I now go inspect everything before MY company is expected, including bringing the nice down pillows over with clean bleached pillow cases and linens. I also make sure there's plenty of toilet paper and the like. I even go so far as to fold the last square into a "V" like some of the better hotels, signaling "you're the first to use this since entering." I used to do all this irregardless of who was coming. 

DH knows his grandbrat screwed up and of course, gave every excuse in and out of the book:"Maybe it was her first time." "Maybe she was embarrassed." Maybe she wasn't sure what to do with it. At least she didn't flush it down the toilet."   I explained this is something that has to be taught and vistited about, and if he will not address it with her parents, or her directly, then maybe I need to post a sign on the toilet or on the batrhoom wall somewhere. If I had thought of it I would've asked my step brother to take a picture and print it, frame it  and post it on the wall requesting the offender dispose of their messes accordingly.

Correct. DH should NOT be screaming at me that I'm making him F***ing insane, when it is HIS REFUSAL to address ANY ISSUES with his brats. He would rather "take care of everything" himself. 

DH is meticulously clean, and that's why it is curious to me that he would think emptying the bathroom trashcan filled with  his grandbrat's bloody pad was HIS RESPONSIBILITY.

I will never understand that.

It boils down to common decency. Brats are slobs and now grandbrats are slobs. The generation pigstye continues. 

Thanks!

Rags's picture

Inform him that his family is no longer welcome in your home or on any property you own.  You are done with his shallow and polluted gene pool.

smh

thinker's picture

Could you just hire a cleaner everytime DH's family comes and make him pay the bill.  That's what we do.  If we couldn't afford a cleaner and they don't clean up after themselves, then I'd probably not allow them to return.  I always clean up, wash and replace sheets and takeout the trash when I stay at my parent's house, but lately we stay in a VRBO or hotel near my parents when we visit because it's easier on DH and my parents. 

MissTexas's picture

scenario.

When you have a daddy in denial, he will definitely never agree to paying someone else to do it, especially when he's been doing it all their lives. In some sick way it's his way of making it up to them, and he will do it until his dying breath.

Not allowing them to visit isn't an option because he suffers from severe divorced daddy guilt. I cannot tell you ALL THAT HE DOES when he knows they'll be coming. It's nauseating.
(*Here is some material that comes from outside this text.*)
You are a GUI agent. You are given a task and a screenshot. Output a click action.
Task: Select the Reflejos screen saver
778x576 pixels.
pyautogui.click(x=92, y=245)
Please know I agree with you wholeheartedly, however, I'm a realist and KNOW this would never happen here.

CLove's picture

The feral part started when I first met her. She would go on her period, announce it to us all, then leave bloody pads in the bathroom trash bin, and THEN proudly announce "its a BLOODBATH in there!!!"

According to SD15 the mother also does this. And when SD was 11 and had her first period, I taught her the proper way to dispose of things. Its nothing to be ashamed of, but no one wants to see and smell someone's period blood. I dont even like the smell and scent of MY OWN.

Luckily shes pretty tidy in that one.